Adventures in upgrading, The Software Saga

Feb 05, 2012 18:51


I sat down and looked through all my installed programs. I realized I had many that were older programs that I had upgraded, but the older versions were still active and installed. I also noticed just how many of those factory programs were eating up space and processor time. So, I went through my system deleting old programs and cleaning out unused stuff. I use a scrubber that also edits the registry to clean out the stuff as well. After all that things ran really well. For about a week. Then I started getting random errors again. Finally I lost the ability to play music and video. I decided some extreme measures were now needed.

I weighed the options. Since this was an OEM Windows XP setup there was no install disc. All I had was a recovery set and I sure did not want to recover all that garbage I didn't need. I did have a version of XP on disc, but it was given to me by a friend and was not legal in that respect, so I didn't really want to use it. After a night of thinking, while watching the computer grinding to a halt several times, I decided to get a legal version of Windows7. I headed over to Microsoft and ran their utility to check what could actually use. No problems arose with anything, so I picked out the Windows7 64-bit. I bought it and downloaded it and fell asleep waiting for it.

The next day, the first problem came when I unpacked it and did an install. It gave an error. It took about half an hour to find the error on the web. It simply meant “Windows7 64-bit is not compatible with your 32-bit OS” which was really annoying, to say the least. All my hardware is 64-bit compliant, but the Windows XP was not, and refused to use the 64-bit install. The only way to do that would be to wipe the drive and start from nothing.

Most of my files are on a terabyte server, so nothing would really be lost from a hard drive wipe, mind you. The problem came from something else. I could not get a bootable anything to work. I tried DVD, CD, and even booting from a USB stick. Anything other than the hard drive gave a “Insert bootable media and press any key to continue” message. I wasted half a day trying to figure that out. Finally I figured I would just get the 32-bit version of Windows7 and use that, seeing as how they are part of the packaged deal. When I went to download it, Microsoft said “the files are currently unavailable, please try again later.” After checking around I realized they did that on purpose to prevent multiple file downloads. How sneaky of them. I called their customer service line and asked “When are the files going to become available?” I think I may have been slightly upset. After confirming my account and serial numbers and such, they emailed the files directly to me. I didn't even ask for that, they just did it, which really amazes me.

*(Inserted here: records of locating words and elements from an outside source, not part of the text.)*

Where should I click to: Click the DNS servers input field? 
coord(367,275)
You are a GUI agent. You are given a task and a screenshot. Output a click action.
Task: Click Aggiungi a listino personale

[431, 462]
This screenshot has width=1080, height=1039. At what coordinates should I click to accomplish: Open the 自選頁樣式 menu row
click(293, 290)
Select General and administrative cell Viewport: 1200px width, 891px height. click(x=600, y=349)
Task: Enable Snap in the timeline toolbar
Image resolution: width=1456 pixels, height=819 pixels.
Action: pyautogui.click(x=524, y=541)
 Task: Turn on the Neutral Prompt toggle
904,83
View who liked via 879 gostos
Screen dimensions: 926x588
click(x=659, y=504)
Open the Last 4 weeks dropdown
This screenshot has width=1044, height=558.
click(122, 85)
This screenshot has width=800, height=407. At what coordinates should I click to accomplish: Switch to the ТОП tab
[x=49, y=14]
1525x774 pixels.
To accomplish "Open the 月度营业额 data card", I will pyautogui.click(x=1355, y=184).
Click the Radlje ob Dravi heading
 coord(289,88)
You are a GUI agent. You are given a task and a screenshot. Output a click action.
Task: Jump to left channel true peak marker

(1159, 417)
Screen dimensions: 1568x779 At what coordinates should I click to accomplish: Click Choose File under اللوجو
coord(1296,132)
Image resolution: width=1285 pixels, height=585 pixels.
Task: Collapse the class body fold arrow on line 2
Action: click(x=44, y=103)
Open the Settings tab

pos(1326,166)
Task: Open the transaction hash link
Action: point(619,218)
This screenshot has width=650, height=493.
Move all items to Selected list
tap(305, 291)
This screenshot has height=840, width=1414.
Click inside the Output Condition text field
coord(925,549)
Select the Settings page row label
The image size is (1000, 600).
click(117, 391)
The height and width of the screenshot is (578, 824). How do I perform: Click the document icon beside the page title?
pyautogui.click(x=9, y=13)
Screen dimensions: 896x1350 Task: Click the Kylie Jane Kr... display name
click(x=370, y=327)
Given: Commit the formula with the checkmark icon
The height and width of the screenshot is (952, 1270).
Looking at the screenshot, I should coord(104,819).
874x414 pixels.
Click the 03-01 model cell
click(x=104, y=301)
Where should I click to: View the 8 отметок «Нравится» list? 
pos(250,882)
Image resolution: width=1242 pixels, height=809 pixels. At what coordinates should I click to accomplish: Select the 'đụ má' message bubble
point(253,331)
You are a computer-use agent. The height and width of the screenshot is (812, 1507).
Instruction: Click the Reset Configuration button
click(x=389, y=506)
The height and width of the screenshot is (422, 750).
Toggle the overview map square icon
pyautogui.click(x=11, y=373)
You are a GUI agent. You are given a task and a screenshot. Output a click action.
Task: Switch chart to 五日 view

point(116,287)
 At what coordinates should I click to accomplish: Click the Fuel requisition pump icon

So, I tried the install and found that the OEM old computer had set up a partition of maintenance files. This was why I could not really delete any of them. I still had to wipe the drive to clear that, and I still had no way of booting off anything but the hard drive. So, I whipped out the copy of XP my friend had given to me, and managed to get that to boot up, clear the partition, wipe the drive, and setup a throw-away basic OS. Then I ran the Windows7 installer and had zero problems getting everything to work.

Wait. Did you see that? I used an open source / broken OS to get things running, and it gave me zero problems after more than 14 hours of trying to get a licensed version to fail in new ways. I really hate the whole licensing thing.

The total install took from about 4am Sunday morning to about 11pm Monday evening. The last problem I had was upgrading some of the drivers, and one managed to knock a different out, so I had to re-install the other to prevent an error. After that, nothing. No problems. No issues.

Well, one minor issue. I am trying to figure out how to get my programs back on and running, but they all have bad registration codes. Hmm.